352 points ferriswil | 1 comments | | HN request time: 0.212s | source
1. jhj ◴[] No.41895521[source]
As someone who has worked in this space (approximate compute) on both GPUs and in silicon in my research, the power consumption claims are completely bogus, as are the accuracy claims:

> In this section, we show that L-Mul is more precise than fp8 e4m3 multiplications

> To be concise, we do not consider the rounding to nearest even mode in both error analysis and complexity estimation for both Mul and L-Mul

These two statements together are non-sensical. Sure, if you analyze accuracy while ignoring the part of the algorithm that gives you accuracy in the baseline you can derive whatever cherry-picked result you want.

The multiplication of two floating point values if you round to nearest even will be the correctly rounded result of multiplying the original values at infinite precision, this is how floating point rounding usually works and what IEEE 754 mandates for fundamental operations if you choose to follow those guidelines (e.g., multiplication here). But not rounding to nearest even will result in a lot more quantization noise, and biased noise at that too.

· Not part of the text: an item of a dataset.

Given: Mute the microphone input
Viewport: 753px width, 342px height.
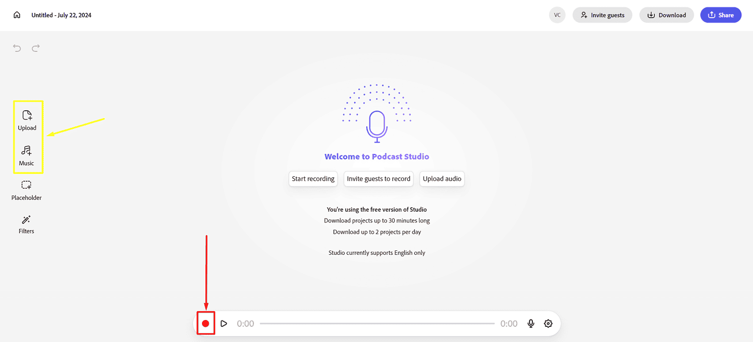Looking at the screenshot, I should pyautogui.click(x=531, y=323).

> applying the L-Mul operation in tensor processing hardware can potentially reduce 95% energy cost by elementwise floating point tensor multiplications and 80% energy cost of dot products

A good chunk of the energy cost is simply moving data between memories (especially external DRAM/HBM/whatever) and along wires, buffering values in SRAMs and flip-flops and the like. Combinational logic cost is usually not a big deal. While having a ton of fixed-function matrix multipliers does raise the cost of combinational logic quite a bit, at most what they have will probably cut the power of an overall accelerator by 10-20% or so.

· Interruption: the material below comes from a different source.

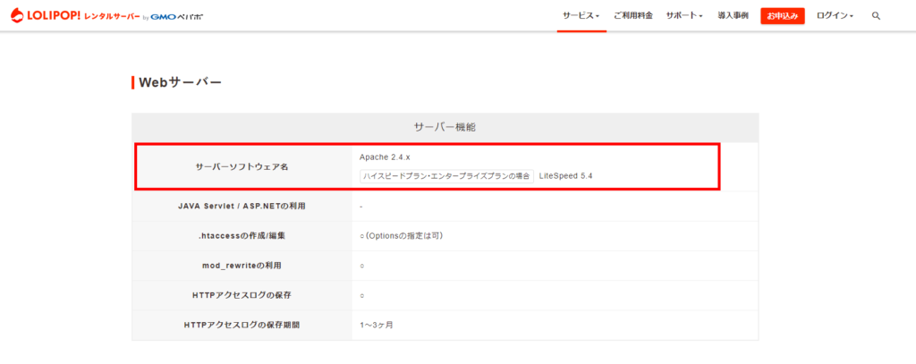Viewport: 916px width, 364px height.
Task: Click the Webサーバー section heading
Action: [x=180, y=83]
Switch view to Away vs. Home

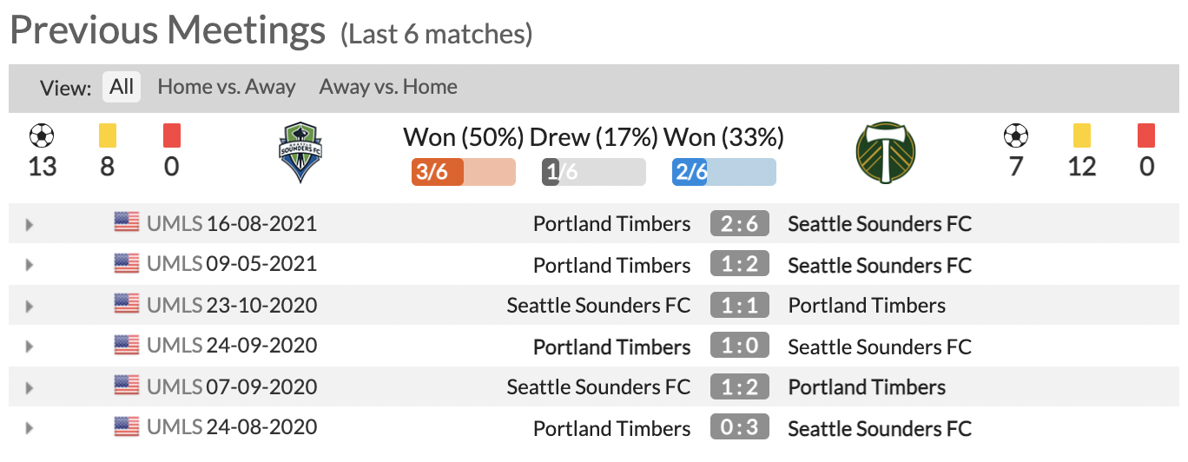[388, 87]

> In this section, we demonstrate that L-Mul can replace tensor multiplications in the attention mechanism without any loss of performance, whereas using fp8 multiplications for the same purpose degrades inference accuracy

I may have missed it in the paper, but they have provided no details on (re)scaling and/or using higher precision accumulation for intermediate results as one would experience on an H100 for instance. Without this information, I don't trust these evaluation results either.